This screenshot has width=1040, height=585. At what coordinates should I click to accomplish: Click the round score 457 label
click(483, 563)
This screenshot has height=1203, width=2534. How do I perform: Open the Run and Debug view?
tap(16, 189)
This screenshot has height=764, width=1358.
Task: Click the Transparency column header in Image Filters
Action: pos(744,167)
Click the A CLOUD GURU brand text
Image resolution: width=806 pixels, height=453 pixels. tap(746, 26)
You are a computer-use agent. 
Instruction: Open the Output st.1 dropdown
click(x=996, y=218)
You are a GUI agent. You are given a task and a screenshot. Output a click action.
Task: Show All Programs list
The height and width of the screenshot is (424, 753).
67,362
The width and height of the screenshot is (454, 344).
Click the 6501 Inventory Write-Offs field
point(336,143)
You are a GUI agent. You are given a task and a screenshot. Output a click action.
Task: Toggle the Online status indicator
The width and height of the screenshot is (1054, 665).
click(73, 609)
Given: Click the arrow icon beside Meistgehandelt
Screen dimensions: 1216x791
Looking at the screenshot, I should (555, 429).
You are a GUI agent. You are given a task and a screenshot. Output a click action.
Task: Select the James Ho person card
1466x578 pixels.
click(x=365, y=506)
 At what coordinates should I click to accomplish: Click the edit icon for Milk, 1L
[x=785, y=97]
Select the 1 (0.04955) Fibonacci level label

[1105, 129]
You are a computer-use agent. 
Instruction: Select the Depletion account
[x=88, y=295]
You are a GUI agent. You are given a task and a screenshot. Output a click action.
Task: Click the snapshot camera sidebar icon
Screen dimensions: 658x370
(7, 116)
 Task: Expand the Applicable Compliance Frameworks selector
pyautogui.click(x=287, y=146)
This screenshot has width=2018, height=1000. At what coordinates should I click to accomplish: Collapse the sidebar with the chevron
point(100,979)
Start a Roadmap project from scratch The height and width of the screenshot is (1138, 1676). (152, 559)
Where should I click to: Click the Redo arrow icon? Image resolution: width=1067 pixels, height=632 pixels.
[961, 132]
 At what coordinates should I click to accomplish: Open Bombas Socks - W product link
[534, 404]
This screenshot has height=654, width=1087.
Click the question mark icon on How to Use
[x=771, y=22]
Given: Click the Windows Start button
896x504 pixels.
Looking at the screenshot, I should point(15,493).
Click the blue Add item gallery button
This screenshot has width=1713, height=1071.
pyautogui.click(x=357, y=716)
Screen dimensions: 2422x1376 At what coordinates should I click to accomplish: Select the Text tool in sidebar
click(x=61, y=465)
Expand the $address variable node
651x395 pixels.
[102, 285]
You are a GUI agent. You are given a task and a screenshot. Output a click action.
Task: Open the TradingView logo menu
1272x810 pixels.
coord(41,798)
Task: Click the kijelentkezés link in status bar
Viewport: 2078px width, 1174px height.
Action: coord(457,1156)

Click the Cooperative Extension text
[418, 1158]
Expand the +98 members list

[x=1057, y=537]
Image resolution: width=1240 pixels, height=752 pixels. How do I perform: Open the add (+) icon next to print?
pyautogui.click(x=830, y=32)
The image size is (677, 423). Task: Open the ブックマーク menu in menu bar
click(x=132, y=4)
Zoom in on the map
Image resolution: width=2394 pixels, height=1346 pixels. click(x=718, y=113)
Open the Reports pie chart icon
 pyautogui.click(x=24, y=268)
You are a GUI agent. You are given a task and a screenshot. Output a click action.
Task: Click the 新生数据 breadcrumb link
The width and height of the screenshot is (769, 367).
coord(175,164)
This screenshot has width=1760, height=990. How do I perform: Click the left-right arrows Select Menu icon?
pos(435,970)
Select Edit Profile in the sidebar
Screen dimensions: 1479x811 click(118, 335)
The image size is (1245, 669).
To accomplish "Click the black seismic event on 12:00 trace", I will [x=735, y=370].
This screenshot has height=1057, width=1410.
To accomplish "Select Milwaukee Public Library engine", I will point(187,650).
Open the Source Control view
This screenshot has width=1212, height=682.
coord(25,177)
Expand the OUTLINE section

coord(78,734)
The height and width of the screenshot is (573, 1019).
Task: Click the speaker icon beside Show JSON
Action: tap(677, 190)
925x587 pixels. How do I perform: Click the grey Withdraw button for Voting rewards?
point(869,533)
○ ○ ○ ○
• **Exercise directions**
Where a line of the records has the string "status", return that line.

• **Completed exercise**
Task: Toggle the Online status indicator
Task: Click the kijelentkezés link in status bar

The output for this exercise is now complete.